# EXERCISE PROMPT:
Restate word for word the entries below, starting with the line with "Desember 2017 (13, 2503)" and continuing through the line with "April 2024 (10, 2304)". Include both of those lines and no others.

(Stored items)
-------------------------

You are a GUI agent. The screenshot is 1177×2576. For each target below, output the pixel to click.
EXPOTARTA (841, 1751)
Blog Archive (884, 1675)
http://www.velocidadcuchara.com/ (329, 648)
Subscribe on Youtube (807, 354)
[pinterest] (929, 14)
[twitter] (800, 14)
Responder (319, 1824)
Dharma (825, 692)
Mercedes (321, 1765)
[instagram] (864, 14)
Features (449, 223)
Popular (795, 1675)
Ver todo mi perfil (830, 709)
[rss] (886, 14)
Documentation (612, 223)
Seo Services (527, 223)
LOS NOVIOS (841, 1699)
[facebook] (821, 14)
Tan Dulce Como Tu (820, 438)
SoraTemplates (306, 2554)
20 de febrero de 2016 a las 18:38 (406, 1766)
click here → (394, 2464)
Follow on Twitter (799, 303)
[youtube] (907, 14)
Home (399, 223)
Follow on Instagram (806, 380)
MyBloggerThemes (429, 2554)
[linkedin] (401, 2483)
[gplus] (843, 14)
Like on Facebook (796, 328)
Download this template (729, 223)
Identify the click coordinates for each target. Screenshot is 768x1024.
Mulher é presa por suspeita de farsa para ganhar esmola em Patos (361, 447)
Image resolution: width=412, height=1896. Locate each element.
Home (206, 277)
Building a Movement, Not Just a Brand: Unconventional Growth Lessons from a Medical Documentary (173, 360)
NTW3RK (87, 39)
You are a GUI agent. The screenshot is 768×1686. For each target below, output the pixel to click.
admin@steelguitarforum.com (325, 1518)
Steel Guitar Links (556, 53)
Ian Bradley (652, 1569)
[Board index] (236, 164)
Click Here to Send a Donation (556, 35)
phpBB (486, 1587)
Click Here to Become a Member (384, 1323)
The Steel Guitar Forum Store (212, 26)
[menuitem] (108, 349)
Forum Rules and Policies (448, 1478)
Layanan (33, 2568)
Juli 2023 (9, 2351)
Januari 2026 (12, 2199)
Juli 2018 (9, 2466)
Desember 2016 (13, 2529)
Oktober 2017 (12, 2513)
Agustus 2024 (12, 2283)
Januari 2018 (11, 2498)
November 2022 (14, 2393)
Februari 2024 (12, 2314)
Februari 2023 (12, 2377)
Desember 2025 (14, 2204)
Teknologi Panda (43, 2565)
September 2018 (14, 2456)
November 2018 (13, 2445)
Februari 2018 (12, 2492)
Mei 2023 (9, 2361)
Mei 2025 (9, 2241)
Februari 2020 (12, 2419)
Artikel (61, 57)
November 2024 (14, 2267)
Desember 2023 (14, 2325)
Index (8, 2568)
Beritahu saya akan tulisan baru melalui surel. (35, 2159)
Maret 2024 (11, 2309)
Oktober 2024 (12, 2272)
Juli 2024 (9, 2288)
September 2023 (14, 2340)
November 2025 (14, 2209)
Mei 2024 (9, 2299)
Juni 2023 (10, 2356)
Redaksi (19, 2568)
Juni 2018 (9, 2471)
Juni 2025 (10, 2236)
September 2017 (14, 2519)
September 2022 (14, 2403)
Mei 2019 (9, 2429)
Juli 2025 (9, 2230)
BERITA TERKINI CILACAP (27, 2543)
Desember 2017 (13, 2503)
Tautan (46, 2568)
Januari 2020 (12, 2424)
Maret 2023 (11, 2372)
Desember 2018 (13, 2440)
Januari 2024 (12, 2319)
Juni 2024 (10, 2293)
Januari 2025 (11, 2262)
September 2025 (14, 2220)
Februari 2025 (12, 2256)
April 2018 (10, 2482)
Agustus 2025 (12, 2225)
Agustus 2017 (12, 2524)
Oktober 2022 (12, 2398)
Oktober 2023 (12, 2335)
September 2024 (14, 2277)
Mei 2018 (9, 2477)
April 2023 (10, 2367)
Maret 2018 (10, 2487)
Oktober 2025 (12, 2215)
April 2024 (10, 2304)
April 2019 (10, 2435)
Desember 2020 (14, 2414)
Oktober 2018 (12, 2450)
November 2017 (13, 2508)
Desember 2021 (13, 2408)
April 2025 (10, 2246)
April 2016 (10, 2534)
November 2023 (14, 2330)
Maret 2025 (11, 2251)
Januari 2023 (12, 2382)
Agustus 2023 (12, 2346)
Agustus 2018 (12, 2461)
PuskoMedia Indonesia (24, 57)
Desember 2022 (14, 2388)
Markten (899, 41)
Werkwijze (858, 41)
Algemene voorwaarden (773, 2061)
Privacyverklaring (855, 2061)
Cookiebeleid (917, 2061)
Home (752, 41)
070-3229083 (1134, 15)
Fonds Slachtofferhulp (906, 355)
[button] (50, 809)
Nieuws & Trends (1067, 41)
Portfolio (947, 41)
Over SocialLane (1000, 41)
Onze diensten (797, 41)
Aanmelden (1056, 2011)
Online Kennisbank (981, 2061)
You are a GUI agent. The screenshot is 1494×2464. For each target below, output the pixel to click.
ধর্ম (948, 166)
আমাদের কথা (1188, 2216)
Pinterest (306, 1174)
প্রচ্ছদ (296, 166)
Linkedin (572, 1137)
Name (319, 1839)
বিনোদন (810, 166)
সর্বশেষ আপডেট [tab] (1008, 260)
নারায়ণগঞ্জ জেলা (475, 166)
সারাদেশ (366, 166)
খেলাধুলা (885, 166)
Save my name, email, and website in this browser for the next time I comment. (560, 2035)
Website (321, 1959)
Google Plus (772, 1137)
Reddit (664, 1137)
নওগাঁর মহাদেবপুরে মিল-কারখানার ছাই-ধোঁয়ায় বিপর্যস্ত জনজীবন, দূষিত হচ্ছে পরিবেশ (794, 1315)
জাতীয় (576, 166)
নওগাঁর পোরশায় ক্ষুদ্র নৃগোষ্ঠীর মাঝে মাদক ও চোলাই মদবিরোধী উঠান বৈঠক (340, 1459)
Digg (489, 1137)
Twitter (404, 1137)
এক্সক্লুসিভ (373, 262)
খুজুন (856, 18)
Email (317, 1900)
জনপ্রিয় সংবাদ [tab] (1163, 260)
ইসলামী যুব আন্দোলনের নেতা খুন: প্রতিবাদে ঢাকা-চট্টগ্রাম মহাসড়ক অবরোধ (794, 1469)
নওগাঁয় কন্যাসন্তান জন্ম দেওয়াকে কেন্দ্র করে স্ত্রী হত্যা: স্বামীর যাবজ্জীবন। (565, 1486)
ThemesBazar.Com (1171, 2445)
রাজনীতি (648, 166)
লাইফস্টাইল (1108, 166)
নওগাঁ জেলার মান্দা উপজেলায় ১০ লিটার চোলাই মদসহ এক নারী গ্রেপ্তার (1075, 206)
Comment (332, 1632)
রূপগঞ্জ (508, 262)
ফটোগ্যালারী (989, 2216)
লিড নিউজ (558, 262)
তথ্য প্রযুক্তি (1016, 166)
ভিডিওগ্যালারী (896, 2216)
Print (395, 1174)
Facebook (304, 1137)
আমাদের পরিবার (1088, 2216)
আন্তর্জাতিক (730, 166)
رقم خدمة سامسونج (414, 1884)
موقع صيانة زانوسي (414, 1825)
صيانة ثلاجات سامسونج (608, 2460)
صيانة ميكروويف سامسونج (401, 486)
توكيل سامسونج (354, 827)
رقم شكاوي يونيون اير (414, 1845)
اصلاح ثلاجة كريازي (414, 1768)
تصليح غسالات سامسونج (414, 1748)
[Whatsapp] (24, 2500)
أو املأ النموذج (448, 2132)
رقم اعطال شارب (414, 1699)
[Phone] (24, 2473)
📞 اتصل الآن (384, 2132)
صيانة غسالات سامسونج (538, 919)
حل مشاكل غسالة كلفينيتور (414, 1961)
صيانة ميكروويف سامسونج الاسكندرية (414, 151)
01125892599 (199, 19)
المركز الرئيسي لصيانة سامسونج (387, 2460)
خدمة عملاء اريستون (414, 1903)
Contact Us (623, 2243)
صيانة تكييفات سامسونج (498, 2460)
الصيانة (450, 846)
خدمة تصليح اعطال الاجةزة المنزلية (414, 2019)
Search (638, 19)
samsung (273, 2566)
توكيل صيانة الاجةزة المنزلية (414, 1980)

-------------------------

# THE ANSWER:
Desember 2017 (13, 2503)
Tautan (46, 2568)
Januari 2020 (12, 2424)
Maret 2023 (11, 2372)
Desember 2018 (13, 2440)
Januari 2024 (12, 2319)
Juni 2024 (10, 2293)
Januari 2025 (11, 2262)
September 2025 (14, 2220)
Februari 2025 (12, 2256)
April 2018 (10, 2482)
Agustus 2025 (12, 2225)
Agustus 2017 (12, 2524)
Oktober 2022 (12, 2398)
Oktober 2023 (12, 2335)
September 2024 (14, 2277)
Mei 2018 (9, 2477)
April 2023 (10, 2367)
Maret 2018 (10, 2487)
Oktober 2025 (12, 2215)
April 2024 (10, 2304)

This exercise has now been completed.